Document extract:
The coronavirus emerged from the Chinese city of Wuhan, nonetheless, the world’s second-largest economy was able to deal with challenges. Its factory activity expanded at its fastest pace in four months in October thanks to strong demand. Nevertheless, power shortages and rising costs affected production according to a business survey.
The Caixin/Markit Manufacturing Purchasing Managers’ Index (PMI) jumped to 50.6 in October, its best result since June. But economists expected the index to remain unchanged from September at 50.0.
The country’s economy is slowing after an impressive rebound from the pandemic-driven slump early last year. Covid-19 outbreaks, higher costs, and other problems affected the local economy.
A power crunch caused by a lack of coal, tougher emissions standards, and strong industrial demand triggered widespread restrictions on electricity usage, hurting factory output.
China and main findings
A sub-index for output highlighted the severity of the situation. Notably, production shrank for the third consecutive month and at a faster rate than in September.
On Sunday, an official survey showed the country’s factory activity contracted more than expected in October to shrink for a second month.

Data segment:
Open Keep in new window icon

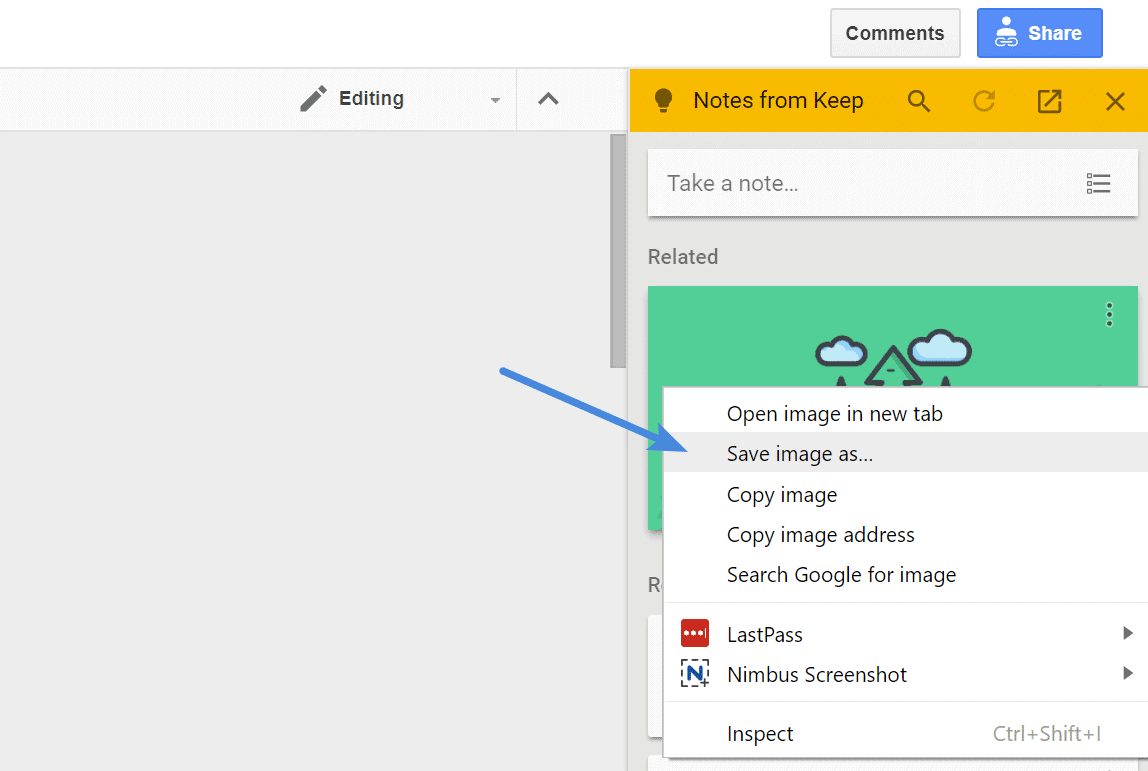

Assignment:
Continue the article on China's October factory activity from its last sentence; do not draw on the data.

Solved problem:
The private survey focuses on smaller, export-oriented firms in coastal regions, showed domestic demand was stronger as local Covid-19 cases declined. Still, foreign demand remained sluggish as the Covid-19 pandemic ragged on in other countries.
A sub-index for new orders reached 51.4, while new export orders shrank for a third straight month. In September it was 50.8.
Input prices increased at their fastest pace in several years, partly due to increasing energy and transport costs. Meanwhile, factories reduced jobs for the third in a row, albeit at a slower pace according to the survey.
The country’s government is working hard to help local companies. For instance, China’s cabinet announced on Wednesday that the government will defer some taxes for manufacturers for three months.
The country’s economic growth is likely to decline to 5.5% next year from an expected expansion of 8.2% this year. The world’s second-largest economy expanded by 9.8% in the third quarter of 2021 from a year ago.